══ PASSAGE SHOWN

Branching method is a technique used when a given function does not contain any essential prime implicant in it. The solution to such a problem contains more than one set of solutions. There may be two independent sets of solutions, which may be regarded as two branches of solutions; hence the name branching method.

**Example 17:**

**Reduce the expression S = S(0, 1, 5, 7, 8, 10, 14, 15).**

Solution: We solve the problem using the QM branching method. For this, we prepare the QM charts as shown below. It can be seen, we can form only two charts. Also we notice from Chart 2 that only eight pairs are obtained and that no quads can be formed from these pairs.

Now, from Chart 2, we obtain the pairs as A(0, 1), B(0, 8), C(1, 5), D(8, 10), E(5, 7), F(10, 14), G(7, 15), and H(14, 15). Table 2.14 shows the desired QM cyclic chart showing entries of these groups.

From the table, we obtain the four selected groups (encircled) as A(0, 1), D(8, 10),, E(5, 7), and H(14, 15). We may also obtain a second set of groups containing pairs B(0, 8), C(1, 5), F(10, 14), and

G(7, 15). Thus in this problem using a cyclic chart (see problem S2.4), we find two independent sets of pairs, both pairs being equally valid and minimum. As stated above, since there are two independent branches of pairs in this problem, this method of solving the problem is called as the branching method. The reduced function using the first branch of pairs mentioned above is:

S = a′b′c′ + ab′d′ + a′bd + abc (2.37a)

and the reduced function using the second branch of pairs mentioned above is:

S = a′c′d + acd′ + bcd +b′c′d (2.37b)

════
══ STORED DATA

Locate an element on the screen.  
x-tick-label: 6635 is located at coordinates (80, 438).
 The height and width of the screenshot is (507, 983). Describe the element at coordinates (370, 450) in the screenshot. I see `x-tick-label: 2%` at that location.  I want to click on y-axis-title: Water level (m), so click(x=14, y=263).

════

- _EXERCISES TO COMPLETE_
1. Answer these questions from the passage on the branching method:
(a) When is the branching method used?
(b) How many pairs come from Chart 2?
(c) Which pairs form the first selected set of groups?
2. Write the next few sentences of the passage on the branching method.

- _EXERCISE RESULTS_
1.
(a) It is used when a given function does not contain any essential prime implicant.
(b) Eight pairs are obtained.
(c) A(0, 1), D(8, 10), E(5, 7), and H(14, 15).

2.
**a. Solution using the Modified QM method**

In this scheme, we delete the terms covered by other implicants. For this, let us first choose A(0, 1). Then we strike out B since it contains 0. We next select E(5, 7) and strike out C(1, 5) as 1 and 5 are covered by A and E, respectively. Then we select D(8, 10) and H(14, 15) and delete F (10, 14) and G(7, 15) since the elements in them are already covered. The finally selected groups are A, D, E, and H, respectively. These are indicated in bold letters.

The selection shown above is quite random, which suggests that there are other possibilities in this case. For example, we can choose B, C, F and G to form a second set of implicants. It can be clearly observed that the minimum number selected is half of the number of implicants present in this case.

It can be seen that the modified QM technique is a general technique and can be easily applied to all types of logic reduction including the problems which use the branching method.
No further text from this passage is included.